In hypertrophic obstructive cardiomyopathy (HOCM) with persistent symptoms (NYHA class III) and LVOT gradient ≥ 50 mmHg despite maximally tolerated beta-blocker and disopyramide, which intervention is preferred in an anatomically eligible patient with severe septal hypertrophy?
- A Alcohol septal ablation
- B Cardiac resynchronisation therapy
- C Implantable cardioverter-defibrillator placement
- D Surgical septal myectomy (Morrow procedure) ✓
Explanation
Current ACC/AHA 2020 HCM guidelines recommend surgical septal myectomy (Morrow procedure) as the gold standard for eligible patients with drug-refractory symptomatic HOCM and LVOT gradient ≥ 50 mmHg, particularly at experienced HCM centres where operative mortality is < 1%. Myectomy provides durable relief of obstruction and superior long-term outcomes.

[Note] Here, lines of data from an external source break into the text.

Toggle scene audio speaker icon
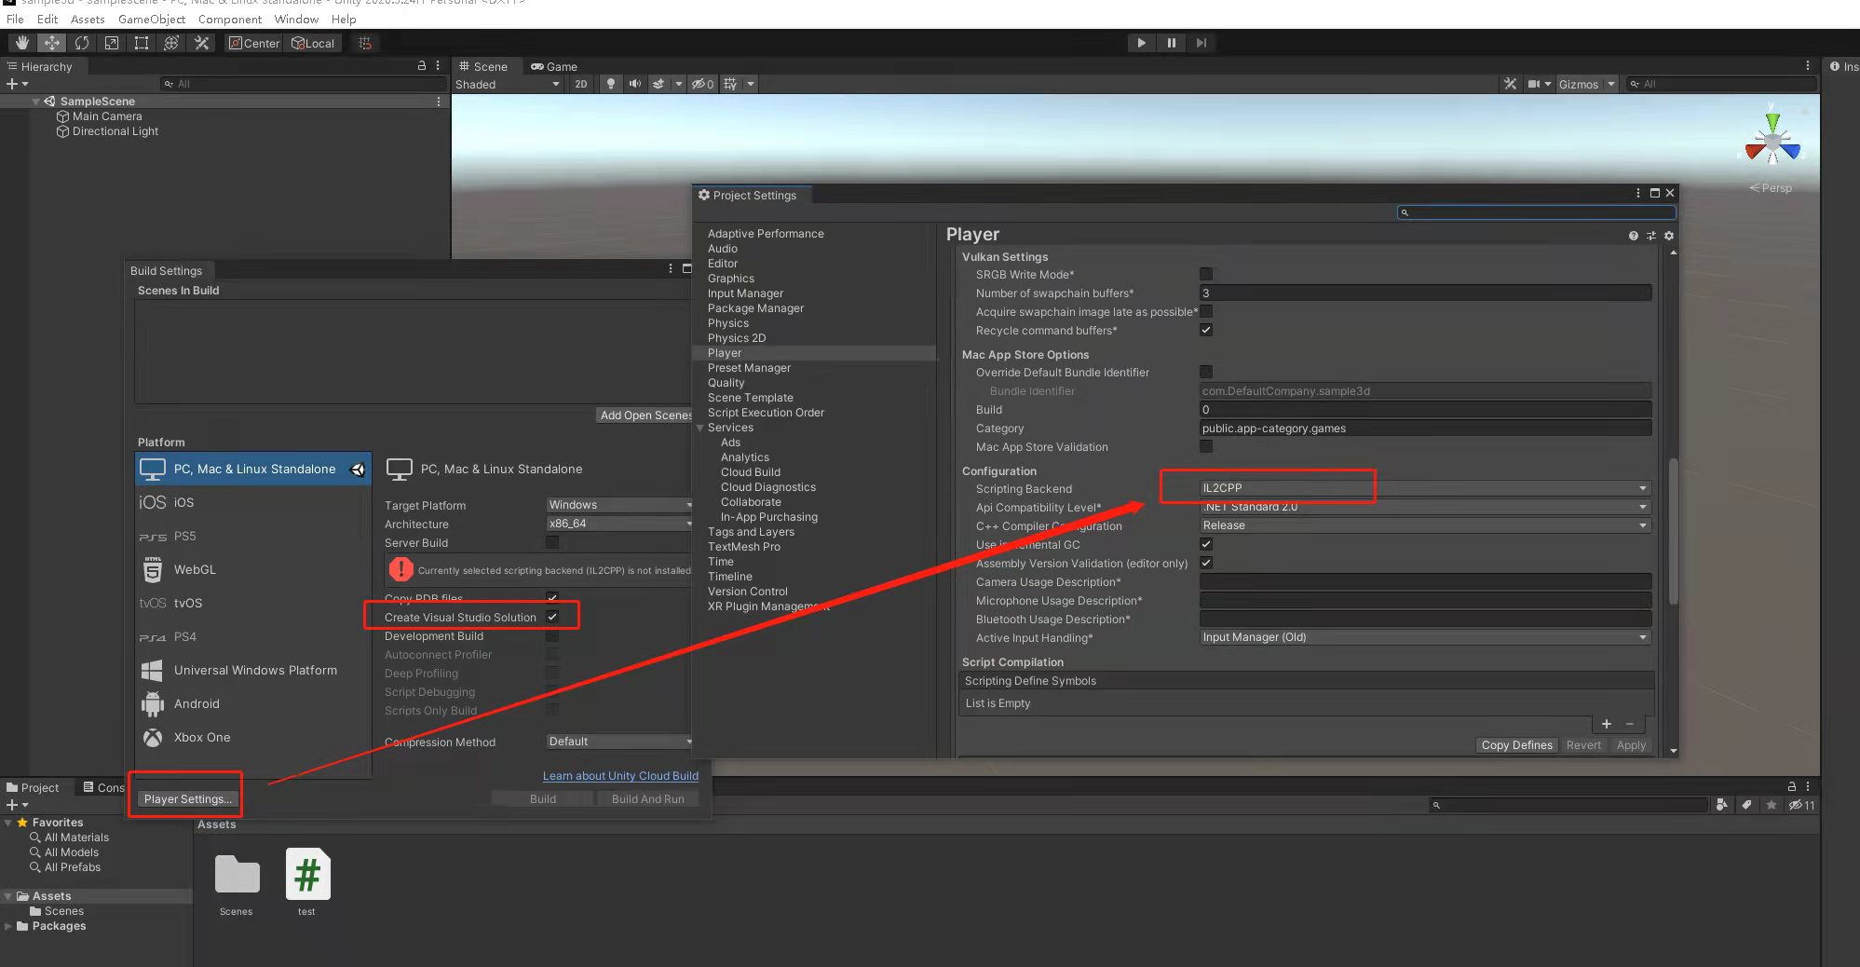(634, 84)
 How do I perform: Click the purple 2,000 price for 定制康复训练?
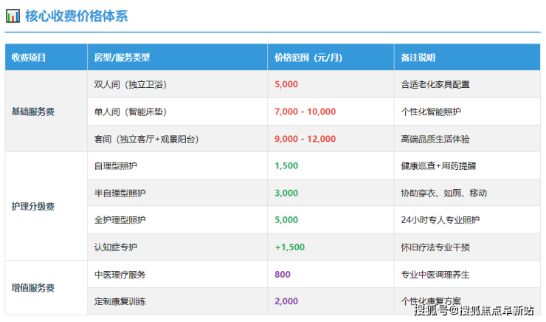click(286, 301)
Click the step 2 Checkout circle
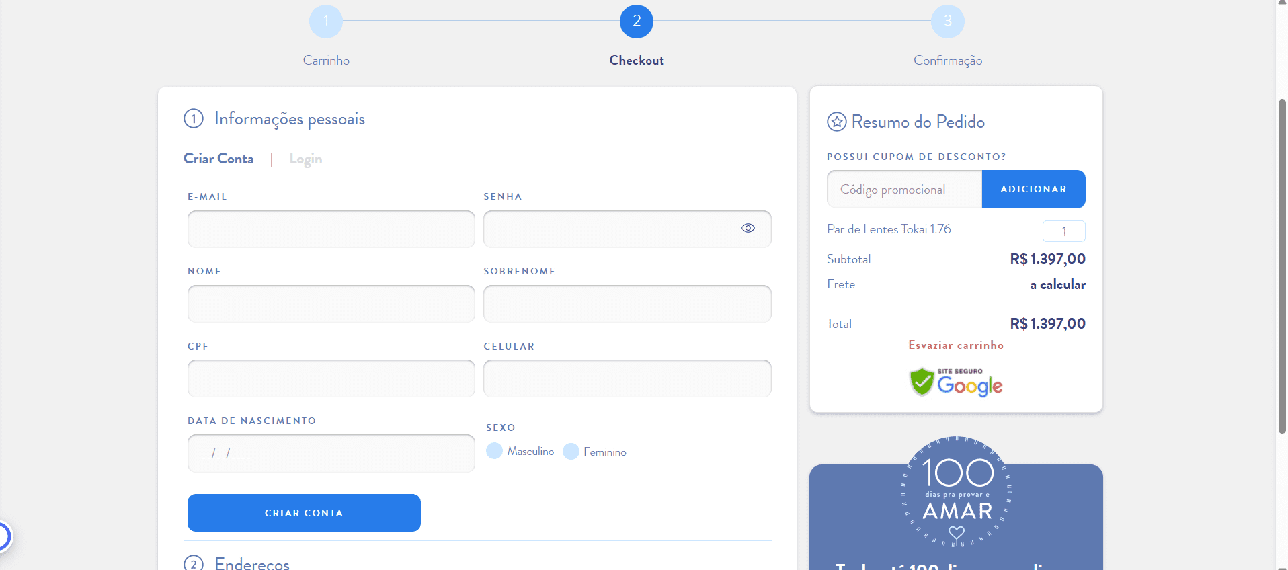This screenshot has height=570, width=1288. tap(636, 22)
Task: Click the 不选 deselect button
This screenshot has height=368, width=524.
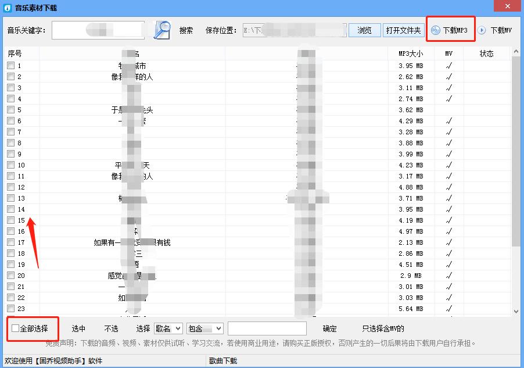Action: (x=111, y=328)
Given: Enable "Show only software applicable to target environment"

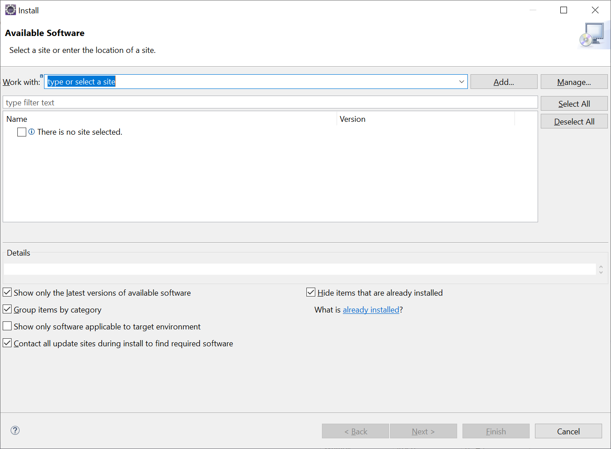Looking at the screenshot, I should 7,326.
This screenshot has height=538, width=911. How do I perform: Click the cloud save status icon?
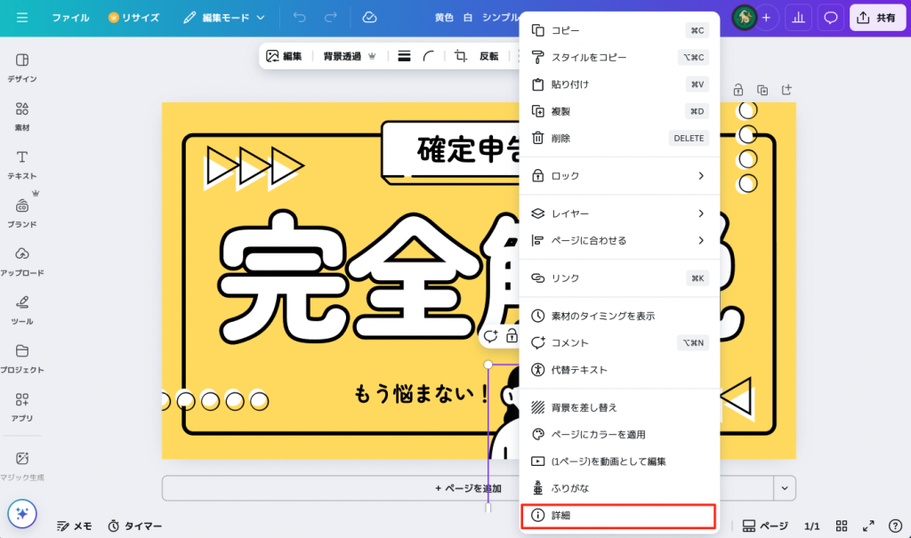pyautogui.click(x=369, y=18)
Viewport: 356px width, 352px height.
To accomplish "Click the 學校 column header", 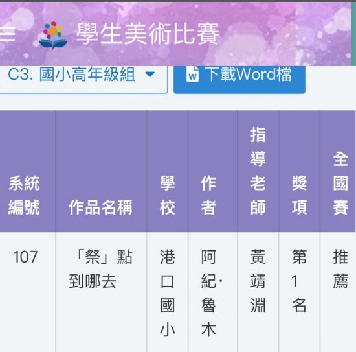I will 168,195.
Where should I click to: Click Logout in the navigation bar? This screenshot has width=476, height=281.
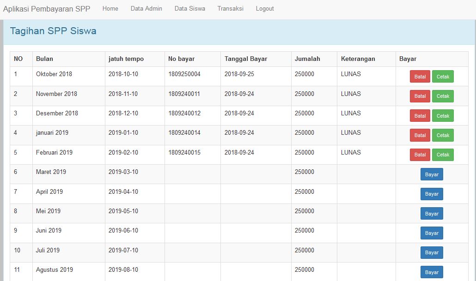coord(264,8)
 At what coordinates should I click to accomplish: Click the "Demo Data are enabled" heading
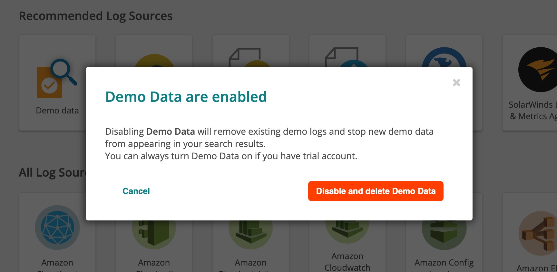pos(186,97)
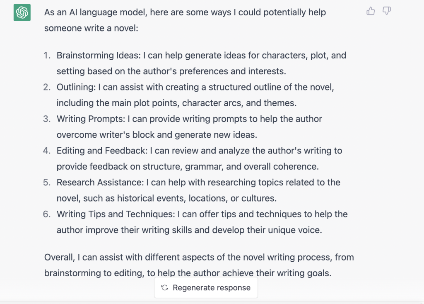Click the Regenerate response button label
Image resolution: width=424 pixels, height=304 pixels.
pyautogui.click(x=212, y=288)
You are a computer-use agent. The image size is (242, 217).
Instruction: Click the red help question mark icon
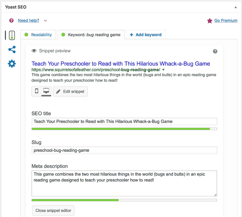[11, 20]
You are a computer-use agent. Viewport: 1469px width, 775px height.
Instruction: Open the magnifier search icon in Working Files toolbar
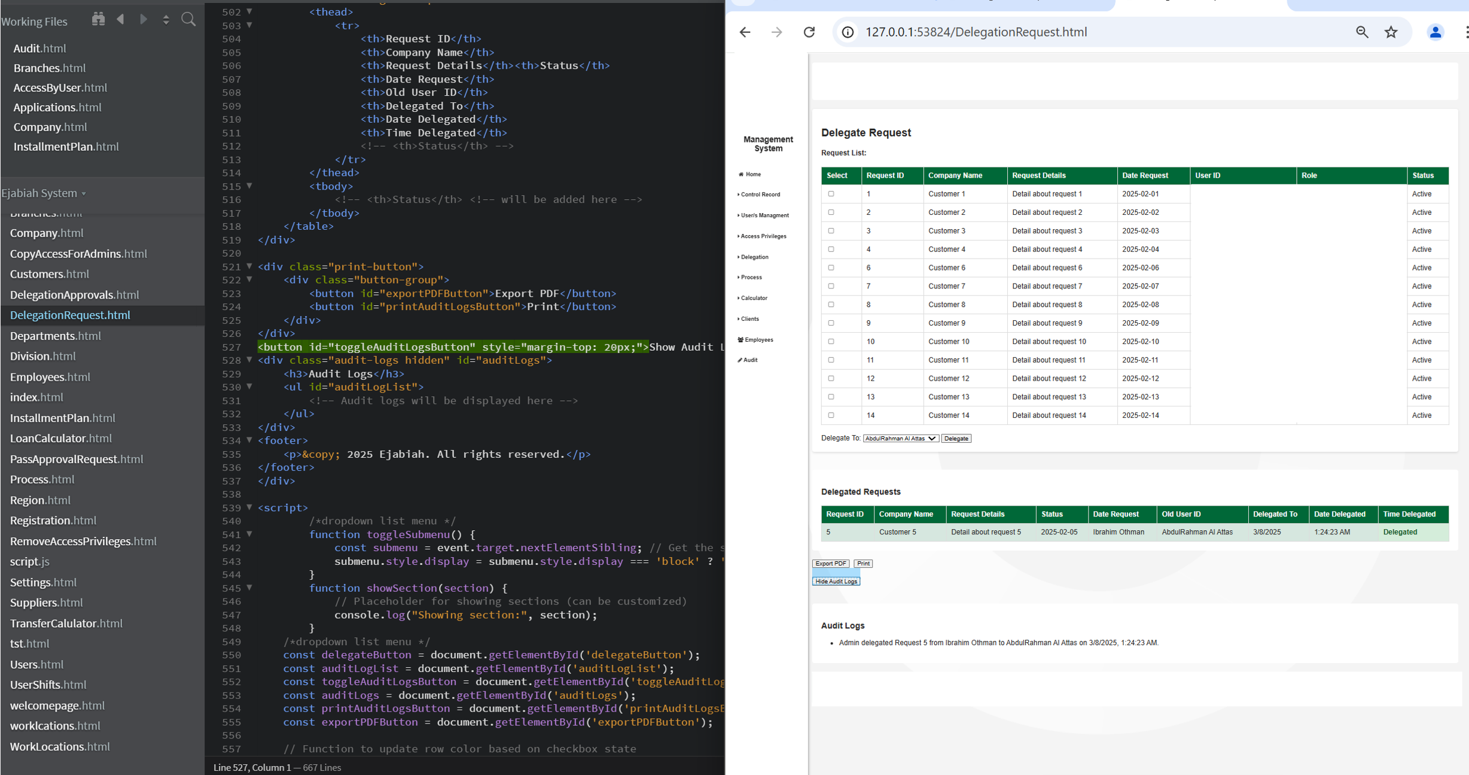point(188,19)
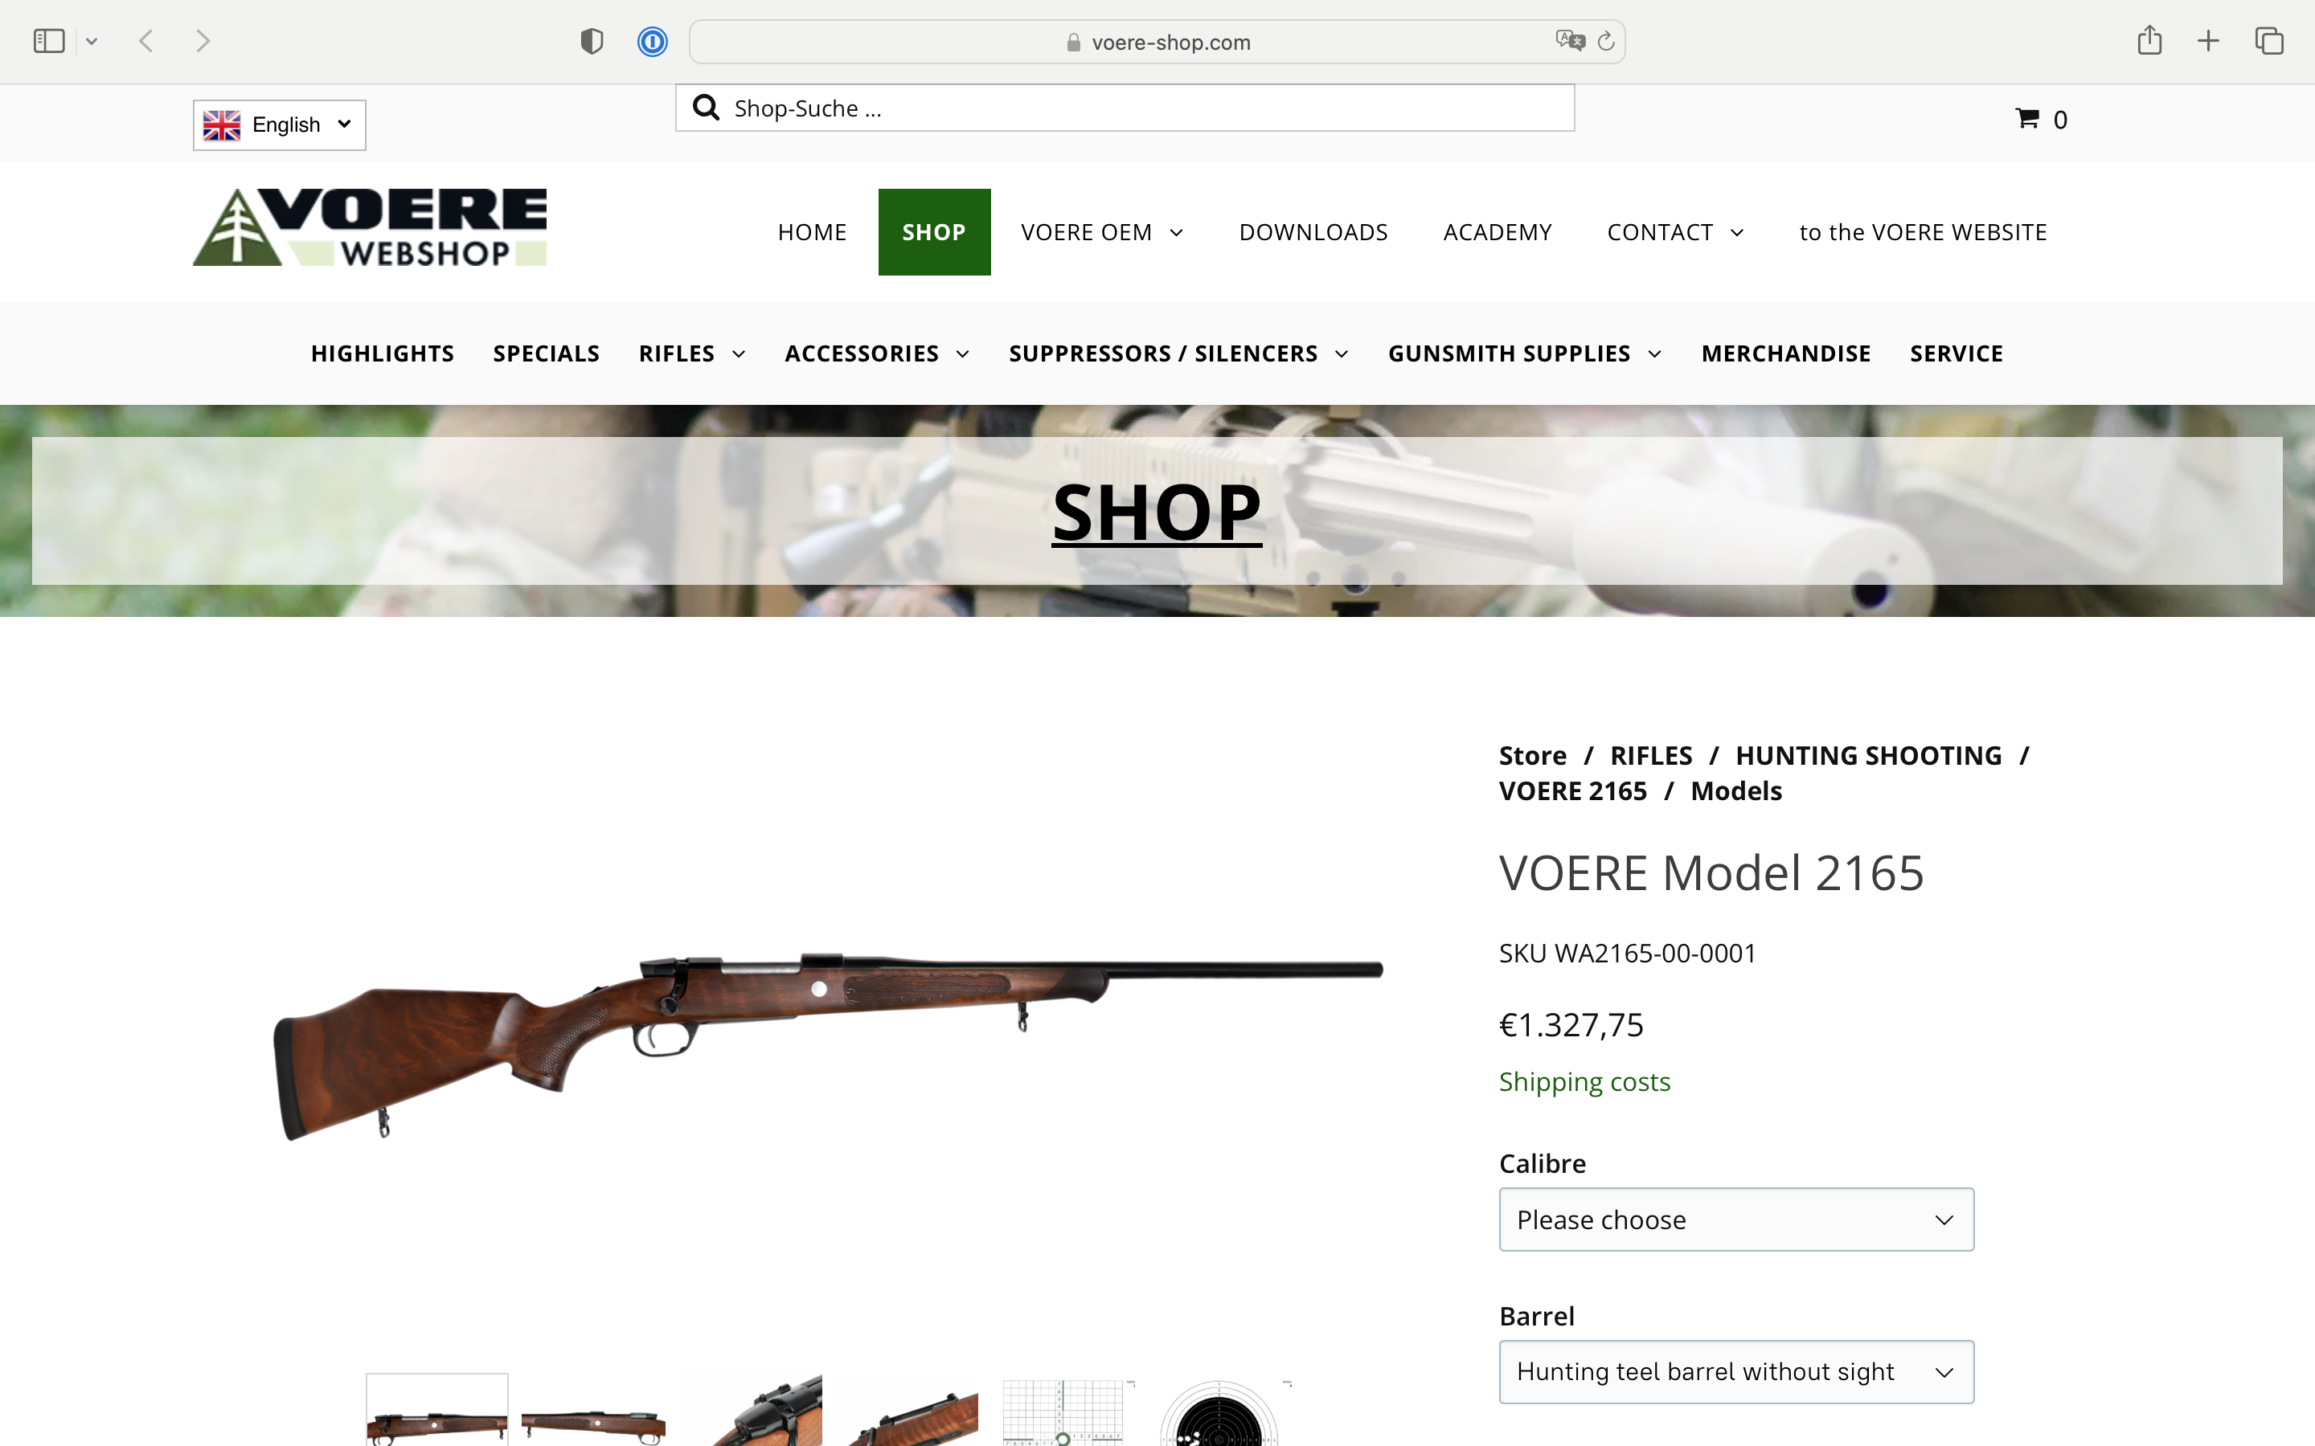
Task: Expand the RIFLES category menu
Action: [692, 354]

Alcohol septal ablation (ASA) is an alternative for patients who are high surgical risk, elderly, or who prefer it — but is not preferred over myectomy in anatomically eligible patients with severe septal hypertrophy. ICD is for SCD prevention, not symptom relief. CRT has no role in HOCM.
Reference: Harrison's Principles of Internal Medicine, 21st ed.